FOR athletes, a first infraction can result in one year of ineligibility with monitored successful rehabilitation, a second infraction brings three years of ineligibility while a third infraction results in a lifetime ban from sport. Obviously, the options are somewhat different when the workplace is involved.
"There's a big difference between the cost of marijuana and the cost of cocaine and heroin," Mr. Mosher added. "And sometimes, that's where the feathers hit the fan first. There's usually a financial, followed by a physical crisis.
"Often you will see a cocaine user who's still able to function; the person may, in fact, be a top performer because of the cocaine. But then they get to the point where, depending on the amount they use, their body isn't able to (stand up to it.).

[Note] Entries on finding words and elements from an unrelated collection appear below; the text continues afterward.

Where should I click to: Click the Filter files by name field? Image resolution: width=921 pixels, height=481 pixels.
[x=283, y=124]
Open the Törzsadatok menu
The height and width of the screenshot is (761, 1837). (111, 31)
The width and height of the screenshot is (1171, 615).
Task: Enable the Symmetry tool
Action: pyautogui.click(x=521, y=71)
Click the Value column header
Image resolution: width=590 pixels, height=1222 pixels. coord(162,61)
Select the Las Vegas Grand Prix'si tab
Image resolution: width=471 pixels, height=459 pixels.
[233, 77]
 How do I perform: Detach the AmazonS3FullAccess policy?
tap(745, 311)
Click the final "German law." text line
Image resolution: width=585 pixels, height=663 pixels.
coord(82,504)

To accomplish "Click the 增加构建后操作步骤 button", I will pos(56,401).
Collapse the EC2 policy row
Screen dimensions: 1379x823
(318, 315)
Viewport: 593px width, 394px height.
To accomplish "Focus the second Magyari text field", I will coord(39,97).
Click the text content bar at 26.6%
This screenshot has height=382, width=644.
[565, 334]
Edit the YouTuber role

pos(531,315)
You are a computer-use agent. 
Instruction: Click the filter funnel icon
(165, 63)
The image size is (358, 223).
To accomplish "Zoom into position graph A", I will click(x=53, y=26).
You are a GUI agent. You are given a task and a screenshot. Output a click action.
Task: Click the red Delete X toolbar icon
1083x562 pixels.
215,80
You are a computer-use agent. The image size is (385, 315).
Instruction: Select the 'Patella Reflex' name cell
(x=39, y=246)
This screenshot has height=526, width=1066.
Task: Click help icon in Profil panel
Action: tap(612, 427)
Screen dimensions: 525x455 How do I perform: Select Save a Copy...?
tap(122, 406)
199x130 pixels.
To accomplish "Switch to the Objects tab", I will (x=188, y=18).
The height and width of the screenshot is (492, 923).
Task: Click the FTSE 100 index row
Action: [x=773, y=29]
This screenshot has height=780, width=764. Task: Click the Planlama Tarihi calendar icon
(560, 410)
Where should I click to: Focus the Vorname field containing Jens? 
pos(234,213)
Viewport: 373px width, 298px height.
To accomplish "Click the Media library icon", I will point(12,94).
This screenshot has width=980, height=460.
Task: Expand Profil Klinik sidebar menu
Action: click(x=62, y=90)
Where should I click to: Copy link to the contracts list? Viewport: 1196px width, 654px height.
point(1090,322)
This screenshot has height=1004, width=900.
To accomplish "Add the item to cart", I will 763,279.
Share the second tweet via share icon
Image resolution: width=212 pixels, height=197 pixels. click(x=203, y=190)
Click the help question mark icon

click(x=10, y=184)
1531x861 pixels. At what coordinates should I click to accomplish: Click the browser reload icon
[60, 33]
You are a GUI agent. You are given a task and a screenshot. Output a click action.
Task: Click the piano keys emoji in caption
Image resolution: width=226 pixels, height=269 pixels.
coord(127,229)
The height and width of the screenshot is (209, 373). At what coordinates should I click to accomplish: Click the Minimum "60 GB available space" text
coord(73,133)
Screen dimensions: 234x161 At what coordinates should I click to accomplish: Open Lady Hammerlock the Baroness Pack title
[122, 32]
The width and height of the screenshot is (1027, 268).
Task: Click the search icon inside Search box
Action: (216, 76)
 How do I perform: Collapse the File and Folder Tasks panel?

"An employer can go for months saying, 'I think you are using,' and have the employee say, 'No, I'm not. A drug screen cuts right through that.
"When a company decides to become drug-ree, they give those who are found to be using drugs the opportunity to clean up. Some do, and stay, and that's good. But there are others who opt to continue with their drug of choice, and leave.
"If we factor in (those users detected through) pre-employment testing, the results are even greater. Those who are using, (aren't hired) in the first place or if they are, they're expected from the get-go to clean up knowing that if they don't, they go.
"That's why employers love (testing). It immediately drops (the incidence of) drug use from who knows what level to practically nothing. With our athletes especially, we can see the trends.
"Nine per cent of our national squad was found to be not drug-free four years ago; for the last two years it has been around one per cent; this year it's under one per cent. The change is phenomenal. It's very, very good."